Problem 1 —
In the porous medium problem, what channel thickness is given for part (b)?
Problem 2 —
Continue the porous medium problem from the point where it stops.

Assume that a porous medium can be modeled as a cubic matrix with a dimension \(b\); the walls of each cube are channels of thickness \(\delta\). (a) Determine expressions for the porosity and permeability in terms of \(b\) and \(\delta .\) (b) What is the permeability if \(b=0.1 \mathrm{~m}\) and \(\delta=1 \mathrm{~mm} ?\)

Short Answer

Expert verified
Porosity: \( \phi = \frac{(b-2\delta)^3}{b^3} \). Permeability: \( k = 2.80 \times 10^{-7} \) m² for the given values.

Step by step solution

01

Understand Porosity Definition

Porosity is the ratio of the volume of empty space (voids) to the total volume of the cube. In this cubic model, the voids are the channels between the solid walls, and the total volume is given by the cube's dimension, including both the walls and voids.

Provided records —
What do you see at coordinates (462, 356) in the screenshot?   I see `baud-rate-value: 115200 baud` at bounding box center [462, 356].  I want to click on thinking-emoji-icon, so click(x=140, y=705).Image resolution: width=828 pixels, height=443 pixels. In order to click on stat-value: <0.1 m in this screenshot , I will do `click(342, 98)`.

---

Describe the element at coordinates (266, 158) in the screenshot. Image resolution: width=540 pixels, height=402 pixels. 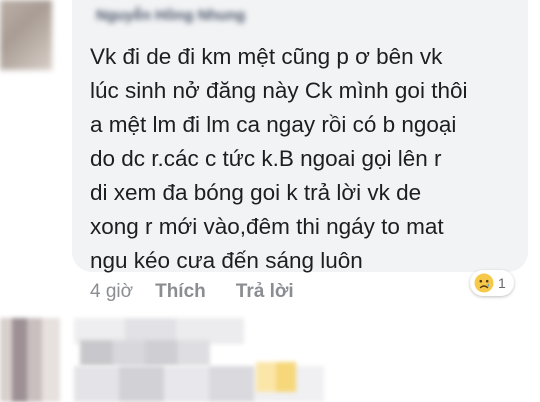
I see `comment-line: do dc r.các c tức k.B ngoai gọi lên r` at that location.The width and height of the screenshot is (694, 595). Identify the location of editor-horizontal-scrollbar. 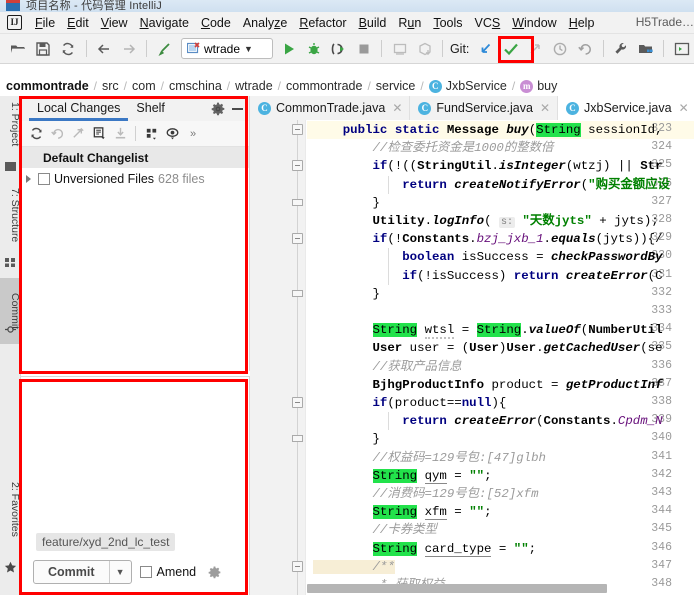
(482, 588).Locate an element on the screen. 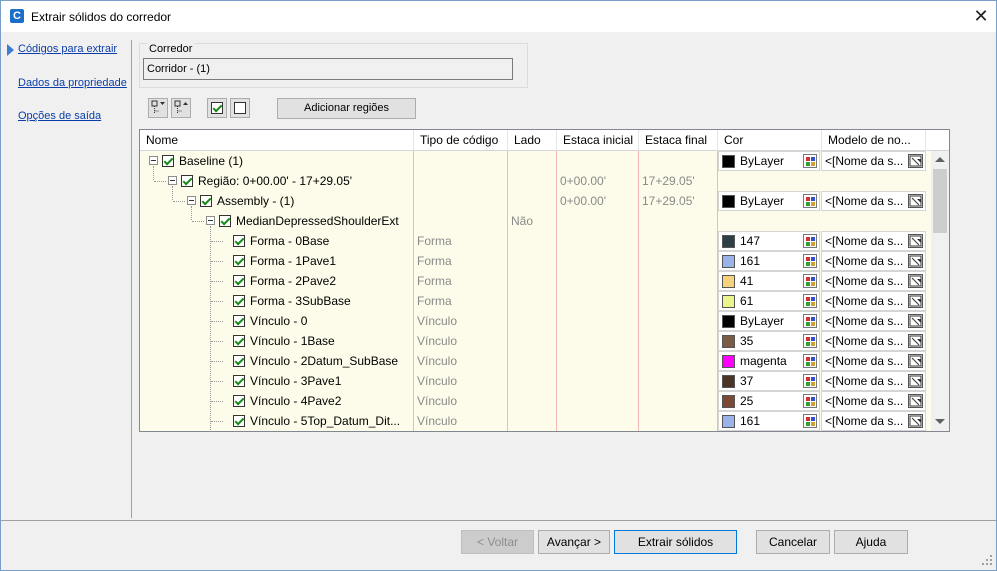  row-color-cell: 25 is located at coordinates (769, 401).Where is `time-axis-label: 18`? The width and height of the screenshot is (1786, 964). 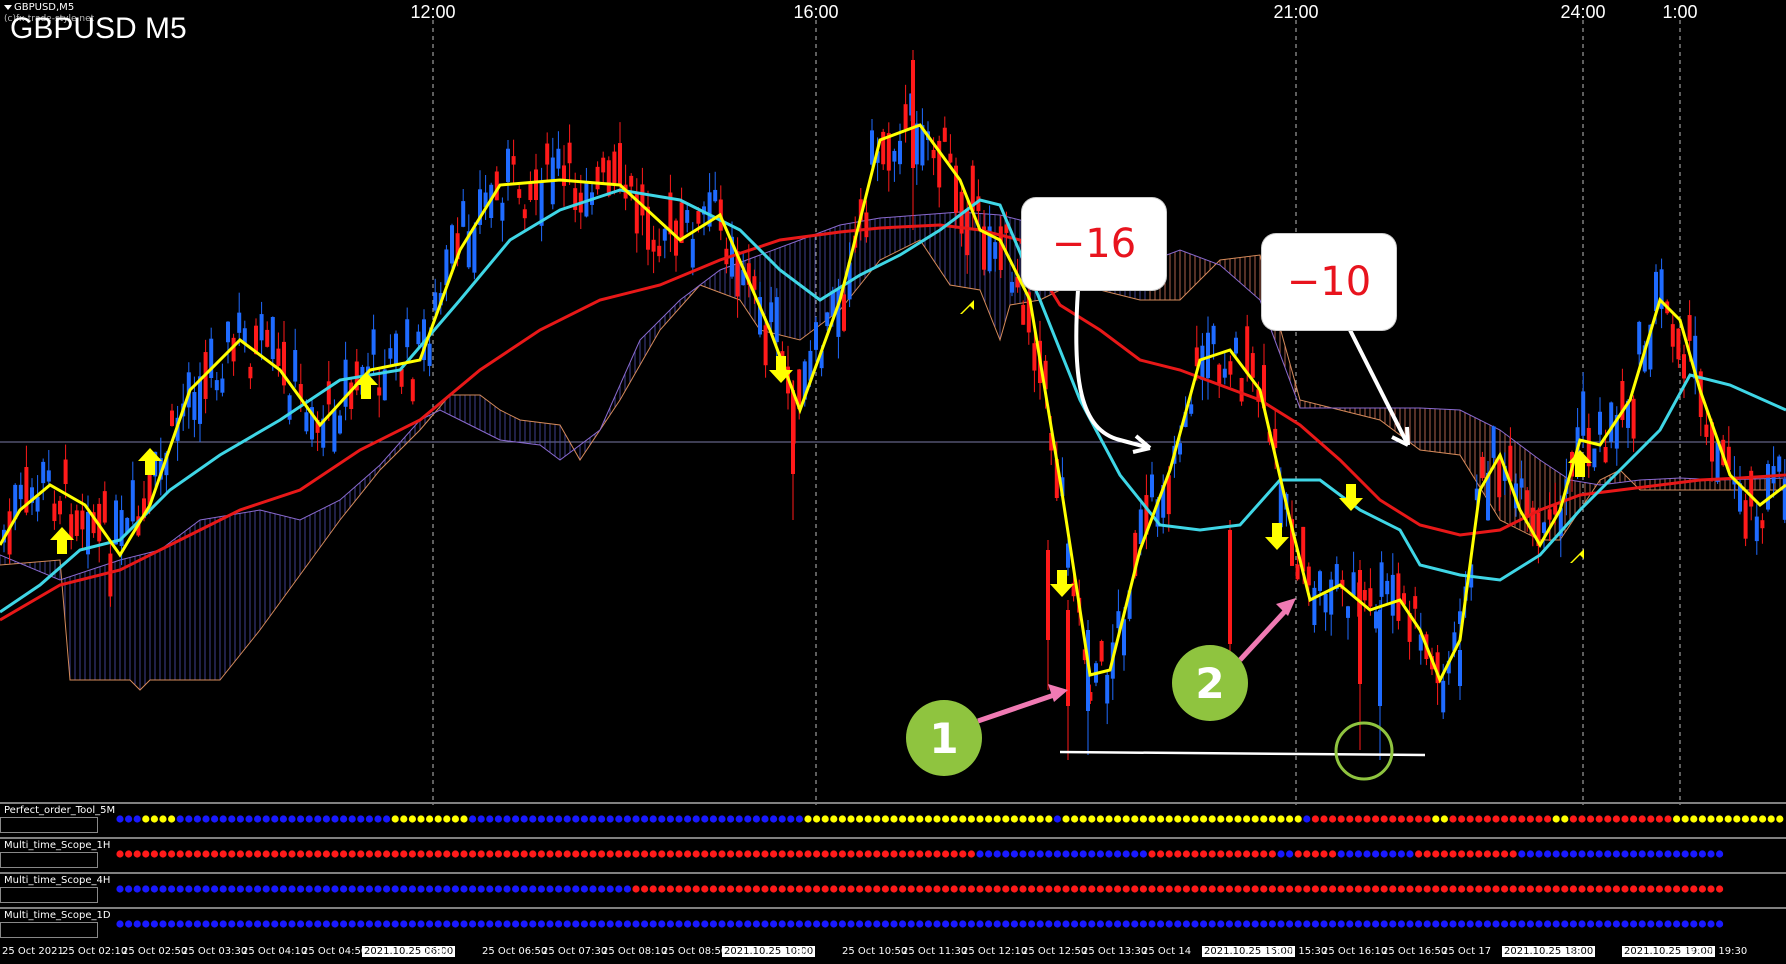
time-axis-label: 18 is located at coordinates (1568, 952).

==

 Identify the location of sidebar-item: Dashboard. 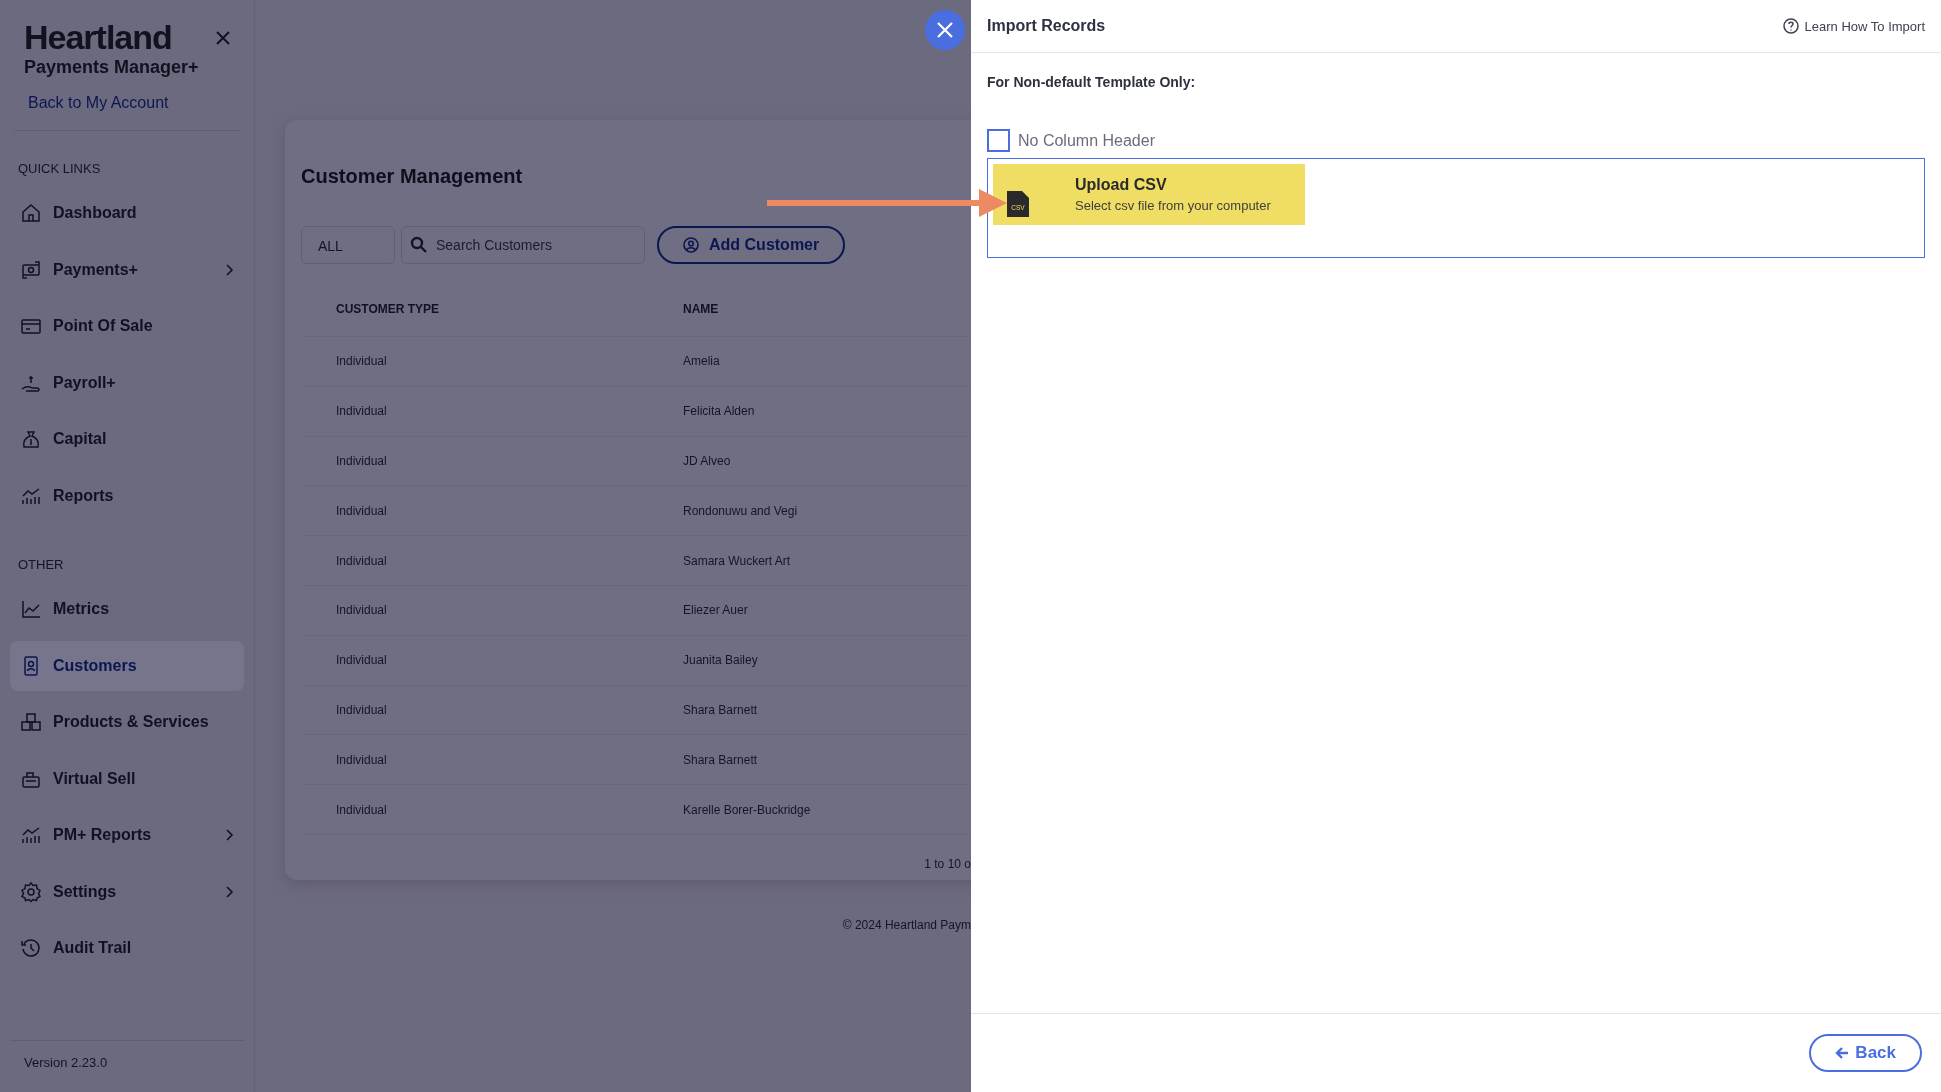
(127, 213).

Written reply 1 —
The channel thickness is 1 mm.

Written reply 2 —
02

Calculate Porosity Expression

The volume of a single channel is based on the dimensions of the channel within the cubic matrix. For each side of the cube of dimension \(b\), the channel has a width \(\delta\), leading to the void volume. The total cube volume is \(b^3\), with wall thickness \(\delta\). The void within the cube is \((b-2\delta)^3\). The porosity \(\phi\) is given by:\[ \phi = \frac{(b-2\delta)^3}{b^3} \]
03

Understand Permeability Definition

Permeability is a measure of how easily fluid can flow through a porous material. It is a function of both the size and connectivity of the void spaces within the solid material. For this cubic model, it depends on the dimension \(b\), the channel thickness \(\delta\), and also the fluid properties.
04

Calculate Permeability Expression

Using the geometric model, and approximating using the capillary flow analogy (Hagen–Poiseuille equation), we approximate permeability \(k\) for channel at small \(\delta\) compared to \(b\). The permeability is given by: \[ k = \frac{(b-2\delta)^3}{32} \]
05

Insert Given Values

For part (b), substitute the given values: \(b = 0.1\) m and \(\delta = 1\) mm or 0.001 m, into the permeability expression:\[ k = \frac{(0.1 - 2 \times 0.001)^3}{32} \]
06

Simplify the Expression

Calculate the permeability by simplifying:\[ k = \frac{(0.098)^3}{32} \]Finally, evaluate the numeric expression, which calculates to approximately \( k = 2.80 \times 10^{-7} \) m^2.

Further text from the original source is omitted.